Tuesday, August 19, 2008

Hidden Power of UNION

I used to think that UNION was useful only when you needed to combine the results of two queries from different sources (e.g., tables, views) into one result set. However, using UNION is sometimes the quickest way to select from just one table.

Suppose you need to retrieve all OrderIDs from the Northwind Orders table where the CustomerID is VICTE or the EmployeeID is 5:

SELECT OrderID FROM Orders WHERE CustomerID = 'VICTE' OR EmployeeID = 5

The Orders table has indexes on the CustomerID and EmployeeID columns, but SQL Server doesn't use them to execute the SELECT statement, as the following execution plan shows:

|--Clustered Index Scan(OBJECT: ([Northwind].[dbo].[Orders].[PK_Orders] ), WHERE:([Orders].[CustomerID]='VICTE' OR [Orders].[EmployeeID]=5))

Instead, SQL Server scans the clustered index PK_Orders. SQL Server uses this plan because the OR operator in the query's WHERE clause makes the result satisfy both conditions at the same time, so SQL Server must double-scan the table. Scanning a clustered index in this case is almost the same as scanning the entire table; the server goes though the table record by record and checks for the specified predicate.

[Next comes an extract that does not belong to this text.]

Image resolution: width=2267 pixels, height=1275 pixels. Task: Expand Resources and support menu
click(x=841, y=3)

To improve the query's efficiency, you could create a composite index on CustomerID and EmployeeID:

CREATE INDEX IdxOrders001 ON Orders (CustomerID, EmployeeID)

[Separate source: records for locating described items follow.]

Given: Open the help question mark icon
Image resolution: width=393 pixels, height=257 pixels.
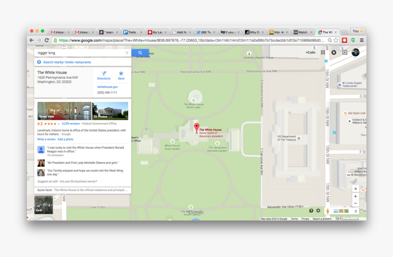Looking at the screenshot, I should click(311, 211).
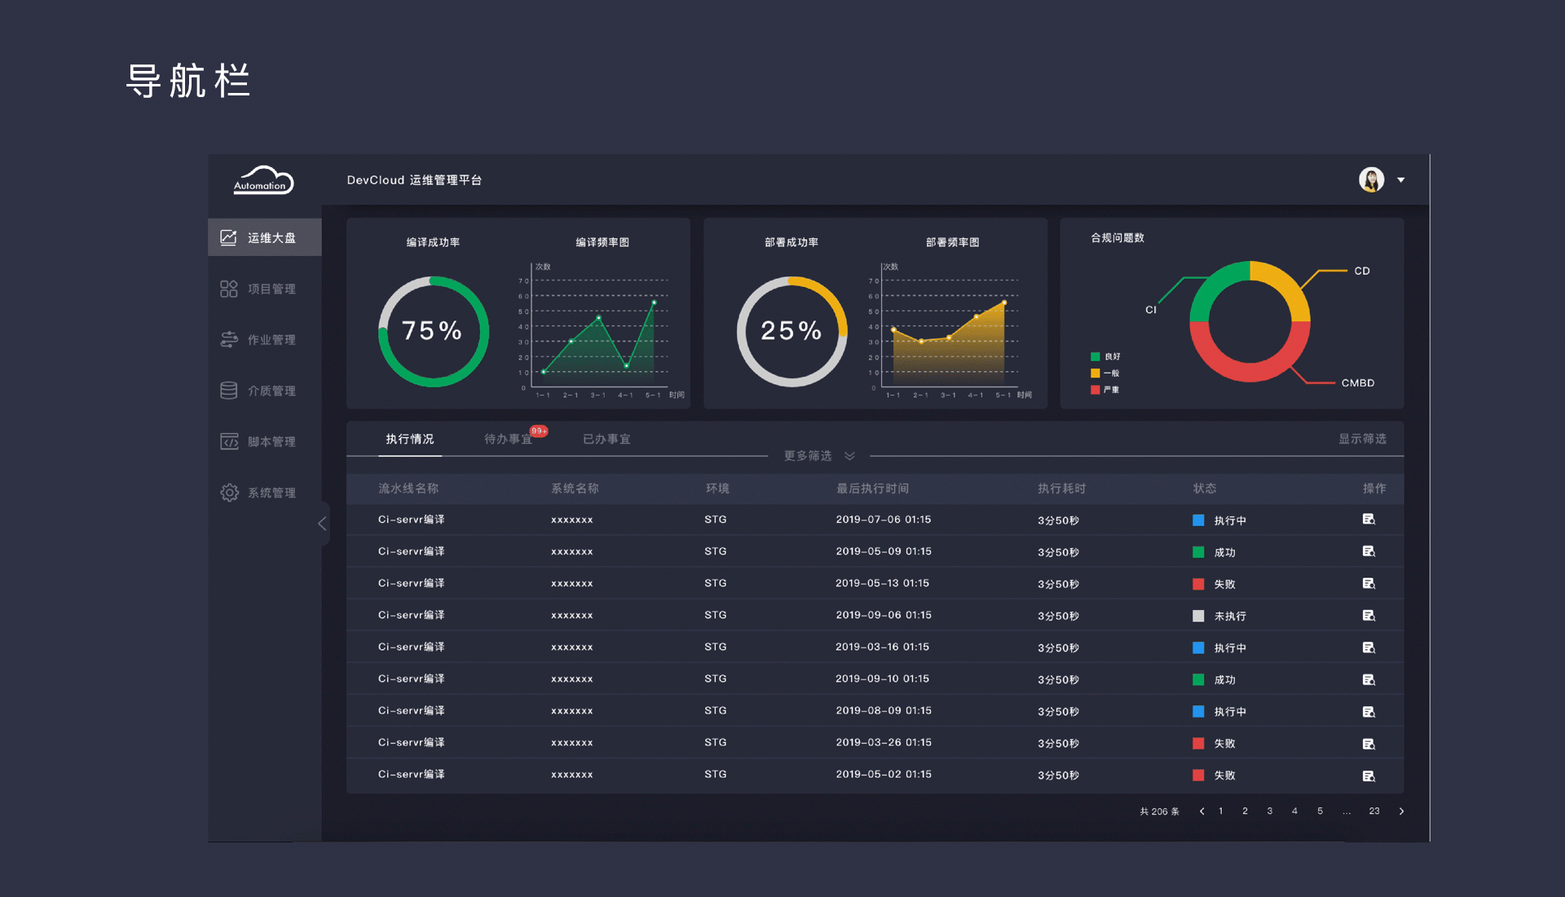Open the operation icon on the first row
The image size is (1565, 897).
[1369, 519]
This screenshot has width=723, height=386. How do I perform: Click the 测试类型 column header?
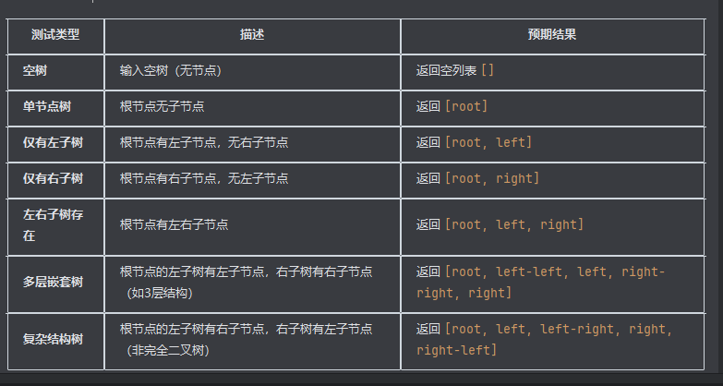pos(54,35)
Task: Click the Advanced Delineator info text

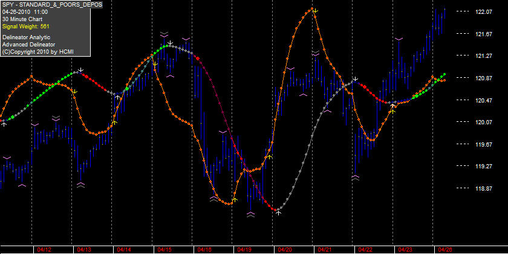Action: tap(28, 45)
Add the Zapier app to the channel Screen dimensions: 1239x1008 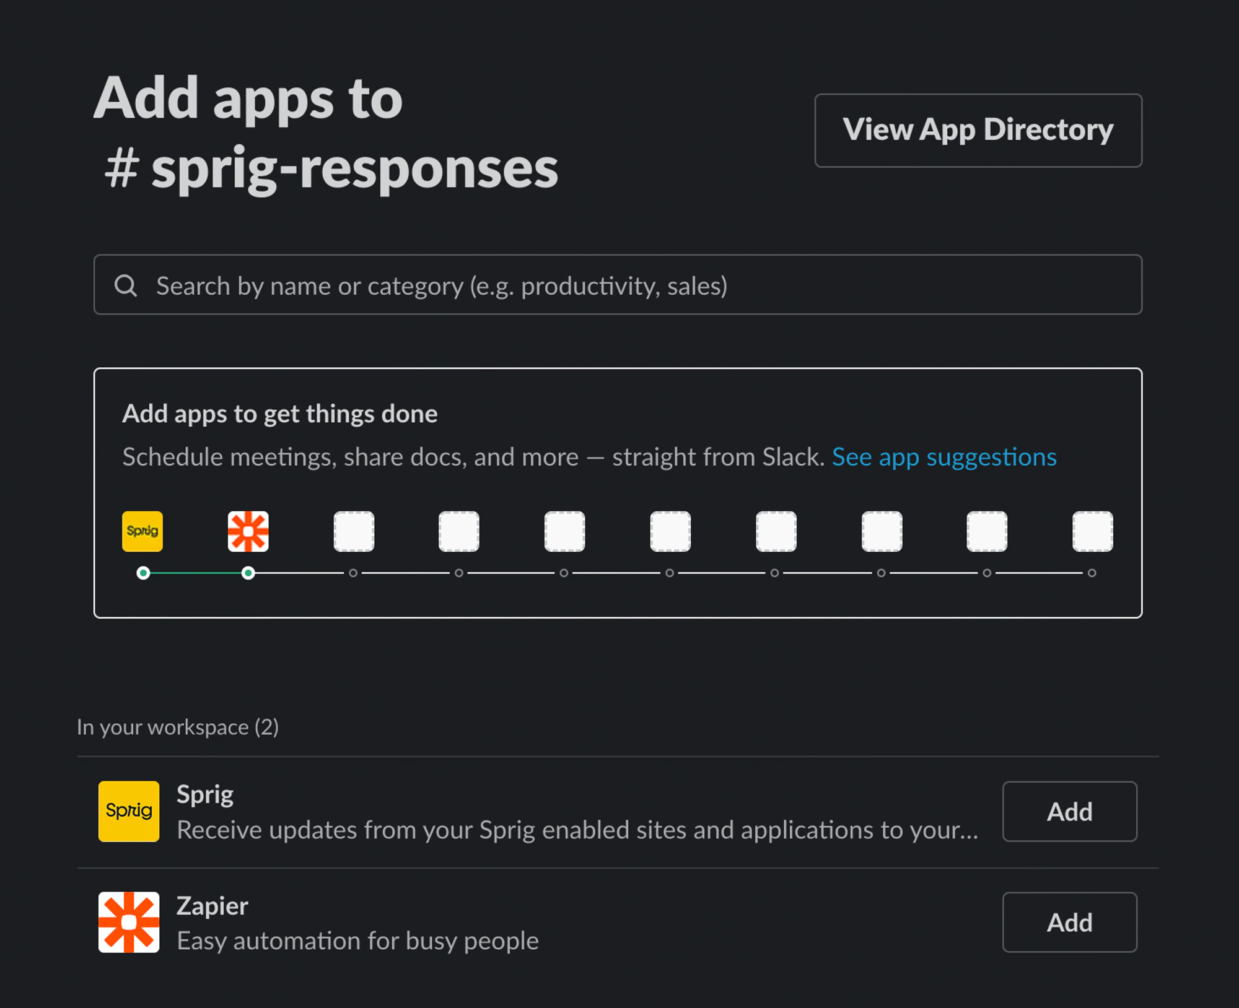1070,922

The Index Tuning Wizard advises you to create just such an index to improve performance of the SELECT statement. SQL Server can use the new index to find all the records in which EmployeeID = 5, then scan only the resulting range of records to return the required result. The estimated execution plan for the new query shows that SQL Server uses the composite index:

|--Index Scan(OBJECT:([Northwind]    .[dbo].[Orders].[IdxOrders001]),    WHERE:([Orders].[CustomerID]='VICTE' OR    [Orders].[EmployeeID]=5))

But an employee can make thousands of deals with thousands of customers. So even if you create a composite index, SQL Server will need to scan a range of records in the index and won't perform a seek operation, which uses indexes to retrieve records and is the fastest way for SQL Server to find information.

You need to make SQL Server use a seek operation instead of a scan, but SQL Server won't perform a seek when an OR operator is in the WHERE clause. You can solve this dilemma by using UNION to rewrite the SELECT statement:

SELECT OrderID FROM Orders WHERE CustomerID = 'VICTE' UNION SELECT OrderID FROM Orders WHERE EmployeeID = 5

SQL Server 2000's estimated execution plan for this statement is

|--Merge Join(Union)     |--Index Seek(OBJECT:([Northwind]        .[dbo].[Orders].[CustomersOrders]),        SEEK:([Orders].[CustomerID]='VICTE'        ) ORDERED FORWARD)     |--Index Seek(OBJECT:([Northwind]        .[dbo].[Orders].[EmployeesOrders]),        SEEK:([Orders].[EmployeeID]=5)        ORDERED FORWARD)

This execution plan looks longer than the original one, but both operators are index-seek operators. SQL Server doesn't use the composite index; instead, it uses two single-column indexes. You might think that two seek operations would cost more than one seek, but performance improves when you use this method. You can check performance by using SQL Trace to analyze the three versions of the SELECT statement. For the UNION query, my SQL Server 2000 system performed four reads to return the result. The first SELECT query required 23 reads, and the second SELECT statement, which created the composite index, required 11 reads.

This special use of UNION can help you avoid the OR operator's slow performance, but use it carefully. If you don't have the appropriate indexes (CustomersOrders and EmployeesOrders, in this example), you can double-scan the table.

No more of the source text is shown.